1. Hey, by the way, I have an article on the psychology of loot drops in an upcoming issue of GamePro. COINCIDENCE? You decide.
2. Bloom, P. (2010) How Pleasure Works: The New Science of Why We Like What We Like. New York: W.W. Norton & Company.
3. ibid, page 109.

9 thoughts on “The Psychological Weight of History

  1. I’d see that as related to MMORPGs in which previously difficult achievements become trivial as a patch is released.

    In one instance, it appears to be exactly the same, namely when the difficult achievement involved collecting all pieces of a high-end armor set, or collecting enough tokens to buy a rare weapon. Hell, still have TUF and TIO in my bank on my discontinued WoW account…

    I’d say it appears to be the same even for less tangible things like achievements/trophies; more so than with the purely decorative items in TF2, in a sense they’re markers for history rather than objects with history.

    But would you say that events not marked by any object, such as having killed Onyxia, work in the same way? Any player would say that meant something in original WoW, but once the first expansion came out, not so much any longer… after a while, people began soloing what was previously one of the hardest raids in the game, after all. Or is that a different effect?

    As an aside, I would say the test with the children actually bears less relevance on what’s happening here than a test with achievements would: in the TF2 instance, players complaining appear to have been working hard (i.e. spending a long time trying) to get their vintage item, and having the same item sold in a store diminishes their work.

    The comparison would be better if, as you say, vintage items sold for a lot more in player-to-player economies than their non-vintage equivalents… but as far as I understand, that’s not tested?

    • Yeah, I believe there has been other research to show that the endowment effect is stronger the more detailed and longer your history is with an item.
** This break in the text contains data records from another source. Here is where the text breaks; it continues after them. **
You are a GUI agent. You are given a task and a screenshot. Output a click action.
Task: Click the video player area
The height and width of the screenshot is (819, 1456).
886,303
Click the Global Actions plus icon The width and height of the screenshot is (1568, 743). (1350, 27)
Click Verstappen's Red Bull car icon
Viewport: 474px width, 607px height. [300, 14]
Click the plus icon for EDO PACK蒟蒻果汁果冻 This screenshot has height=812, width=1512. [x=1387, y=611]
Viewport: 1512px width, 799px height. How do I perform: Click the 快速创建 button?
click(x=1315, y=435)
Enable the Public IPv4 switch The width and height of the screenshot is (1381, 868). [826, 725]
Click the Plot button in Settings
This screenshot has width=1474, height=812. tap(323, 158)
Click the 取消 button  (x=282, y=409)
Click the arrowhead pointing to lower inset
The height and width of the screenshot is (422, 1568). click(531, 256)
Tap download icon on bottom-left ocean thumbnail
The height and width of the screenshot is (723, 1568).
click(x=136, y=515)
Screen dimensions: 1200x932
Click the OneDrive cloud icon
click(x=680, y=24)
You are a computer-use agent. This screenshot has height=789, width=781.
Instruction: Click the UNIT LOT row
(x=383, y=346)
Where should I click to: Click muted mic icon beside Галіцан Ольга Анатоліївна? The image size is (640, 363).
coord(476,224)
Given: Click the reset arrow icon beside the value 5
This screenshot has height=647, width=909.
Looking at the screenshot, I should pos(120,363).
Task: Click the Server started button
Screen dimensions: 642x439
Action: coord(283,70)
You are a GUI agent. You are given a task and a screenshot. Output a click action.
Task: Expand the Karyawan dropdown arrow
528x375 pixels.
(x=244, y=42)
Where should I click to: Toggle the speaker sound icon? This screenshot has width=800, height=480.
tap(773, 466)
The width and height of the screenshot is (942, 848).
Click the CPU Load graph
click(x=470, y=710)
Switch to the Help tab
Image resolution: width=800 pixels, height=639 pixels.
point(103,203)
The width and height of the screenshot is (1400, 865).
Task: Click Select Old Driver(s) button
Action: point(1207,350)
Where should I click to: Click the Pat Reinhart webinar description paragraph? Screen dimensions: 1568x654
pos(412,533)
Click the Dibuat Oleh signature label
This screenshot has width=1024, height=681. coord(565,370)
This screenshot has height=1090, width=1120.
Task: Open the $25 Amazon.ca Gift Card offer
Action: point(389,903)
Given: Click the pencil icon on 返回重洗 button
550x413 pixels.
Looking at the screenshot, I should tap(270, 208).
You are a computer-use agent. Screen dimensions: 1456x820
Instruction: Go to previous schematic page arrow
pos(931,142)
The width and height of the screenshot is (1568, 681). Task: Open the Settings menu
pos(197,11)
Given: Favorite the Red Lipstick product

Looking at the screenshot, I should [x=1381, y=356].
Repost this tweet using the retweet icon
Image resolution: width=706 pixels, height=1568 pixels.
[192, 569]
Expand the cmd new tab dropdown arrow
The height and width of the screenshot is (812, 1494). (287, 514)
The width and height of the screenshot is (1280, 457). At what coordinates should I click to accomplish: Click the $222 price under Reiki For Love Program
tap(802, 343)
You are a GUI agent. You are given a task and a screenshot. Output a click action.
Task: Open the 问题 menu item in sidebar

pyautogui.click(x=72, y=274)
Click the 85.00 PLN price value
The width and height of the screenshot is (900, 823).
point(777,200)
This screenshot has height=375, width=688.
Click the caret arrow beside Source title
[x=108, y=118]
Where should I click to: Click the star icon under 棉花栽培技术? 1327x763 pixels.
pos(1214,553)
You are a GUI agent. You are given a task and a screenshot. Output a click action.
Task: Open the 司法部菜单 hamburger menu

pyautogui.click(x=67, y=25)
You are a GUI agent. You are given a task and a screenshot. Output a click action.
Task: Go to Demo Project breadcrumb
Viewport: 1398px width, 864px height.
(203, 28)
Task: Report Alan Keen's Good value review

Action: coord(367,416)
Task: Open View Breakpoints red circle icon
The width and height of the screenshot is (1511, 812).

So things that people had to work for probably have more weight.

      And yeah, you can’t sell or trade vintage items. That doesn’t mean they don’t have value, though. Minimum selling price is just often the most convenient way to measure value.

      • I have to wonder if it wouldn’t be worthwhile for Valve to sell “limited edition” versions of items, such as “Gabe Newell’s Kritzkrieg” … scratch that, I have to wonder when that’s going to happen. They’d probably sell for more than vintage items, even.

        • You can get (through the store or drops) a name tag that lets you change the name of any single item. So you could conceivably do that.

  2. Battlefield Heroes sells virtual T-Shirts for the soldier avatars. These shirts have probably some history since as a player you’ve already seen a few avatars in-game with this or that particular T-Shirt, and hence created inconciously a mini-story (fight or ally) linked to that particular t-shirt.